What is needed - Each record must appear in your answer exactly as it does below.

Stored records -
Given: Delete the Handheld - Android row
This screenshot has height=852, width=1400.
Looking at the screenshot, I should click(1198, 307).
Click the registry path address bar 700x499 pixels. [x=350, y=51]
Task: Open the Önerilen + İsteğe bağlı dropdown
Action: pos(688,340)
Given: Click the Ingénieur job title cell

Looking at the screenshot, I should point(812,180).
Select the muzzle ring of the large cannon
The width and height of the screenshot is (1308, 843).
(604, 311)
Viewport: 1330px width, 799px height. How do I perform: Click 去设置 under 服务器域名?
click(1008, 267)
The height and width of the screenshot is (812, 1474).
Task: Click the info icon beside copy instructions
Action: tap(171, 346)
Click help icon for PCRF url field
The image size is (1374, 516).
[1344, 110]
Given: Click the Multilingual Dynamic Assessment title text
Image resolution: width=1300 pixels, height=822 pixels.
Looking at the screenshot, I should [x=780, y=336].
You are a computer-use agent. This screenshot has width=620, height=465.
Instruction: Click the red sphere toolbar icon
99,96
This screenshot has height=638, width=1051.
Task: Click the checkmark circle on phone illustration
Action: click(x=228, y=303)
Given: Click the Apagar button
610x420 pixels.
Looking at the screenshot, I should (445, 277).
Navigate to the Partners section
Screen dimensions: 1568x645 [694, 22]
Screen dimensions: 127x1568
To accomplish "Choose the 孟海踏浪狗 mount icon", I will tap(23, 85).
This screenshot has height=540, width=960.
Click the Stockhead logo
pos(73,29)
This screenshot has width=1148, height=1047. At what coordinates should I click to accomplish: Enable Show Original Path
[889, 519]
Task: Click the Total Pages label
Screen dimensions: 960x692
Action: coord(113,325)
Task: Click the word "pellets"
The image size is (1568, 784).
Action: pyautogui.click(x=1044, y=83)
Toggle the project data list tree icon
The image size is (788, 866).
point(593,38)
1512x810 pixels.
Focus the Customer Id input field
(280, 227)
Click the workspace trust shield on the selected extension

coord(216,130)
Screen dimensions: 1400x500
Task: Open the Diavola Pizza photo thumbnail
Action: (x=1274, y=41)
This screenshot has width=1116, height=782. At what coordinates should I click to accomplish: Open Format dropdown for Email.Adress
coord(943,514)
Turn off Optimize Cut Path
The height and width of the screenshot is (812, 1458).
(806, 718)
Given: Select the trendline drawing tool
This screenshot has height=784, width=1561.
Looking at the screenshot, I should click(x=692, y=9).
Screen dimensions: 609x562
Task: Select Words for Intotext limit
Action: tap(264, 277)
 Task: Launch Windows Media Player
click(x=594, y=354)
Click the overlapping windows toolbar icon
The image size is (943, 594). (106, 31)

Result of this exercise -
Given: Delete the Handheld - Android row
This screenshot has height=852, width=1400.
Looking at the screenshot, I should click(1198, 307).
Click the registry path address bar 700x499 pixels. [x=350, y=51]
Task: Open the Önerilen + İsteğe bağlı dropdown
Action: pos(688,340)
Given: Click the Ingénieur job title cell

Looking at the screenshot, I should point(812,180).
Select the muzzle ring of the large cannon
The width and height of the screenshot is (1308, 843).
(604, 311)
Viewport: 1330px width, 799px height. How do I perform: Click 去设置 under 服务器域名?
click(1008, 267)
The height and width of the screenshot is (812, 1474).
Task: Click the info icon beside copy instructions
Action: tap(171, 346)
Click help icon for PCRF url field
The image size is (1374, 516).
[1344, 110]
Given: Click the Multilingual Dynamic Assessment title text
Image resolution: width=1300 pixels, height=822 pixels.
Looking at the screenshot, I should [x=780, y=336].
You are a computer-use agent. This screenshot has width=620, height=465.
Instruction: Click the red sphere toolbar icon
99,96
This screenshot has height=638, width=1051.
Task: Click the checkmark circle on phone illustration
Action: click(x=228, y=303)
Given: Click the Apagar button
610x420 pixels.
Looking at the screenshot, I should (445, 277).
Navigate to the Partners section
Screen dimensions: 1568x645 [694, 22]
Screen dimensions: 127x1568
To accomplish "Choose the 孟海踏浪狗 mount icon", I will tap(23, 85).
This screenshot has height=540, width=960.
Click the Stockhead logo
pos(73,29)
This screenshot has width=1148, height=1047. At what coordinates should I click to accomplish: Enable Show Original Path
[889, 519]
Task: Click the Total Pages label
Screen dimensions: 960x692
Action: coord(113,325)
Task: Click the word "pellets"
The image size is (1568, 784).
Action: pyautogui.click(x=1044, y=83)
Toggle the project data list tree icon
The image size is (788, 866).
point(593,38)
1512x810 pixels.
Focus the Customer Id input field
(280, 227)
Click the workspace trust shield on the selected extension

coord(216,130)
Screen dimensions: 1400x500
Task: Open the Diavola Pizza photo thumbnail
Action: (x=1274, y=41)
This screenshot has width=1116, height=782. At what coordinates should I click to accomplish: Open Format dropdown for Email.Adress
coord(943,514)
Turn off Optimize Cut Path
The height and width of the screenshot is (812, 1458).
(806, 718)
Given: Select the trendline drawing tool
This screenshot has height=784, width=1561.
Looking at the screenshot, I should click(x=692, y=9).
Screen dimensions: 609x562
Task: Select Words for Intotext limit
Action: tap(264, 277)
 Task: Launch Windows Media Player
click(x=594, y=354)
Click the overlapping windows toolbar icon
The image size is (943, 594). (106, 31)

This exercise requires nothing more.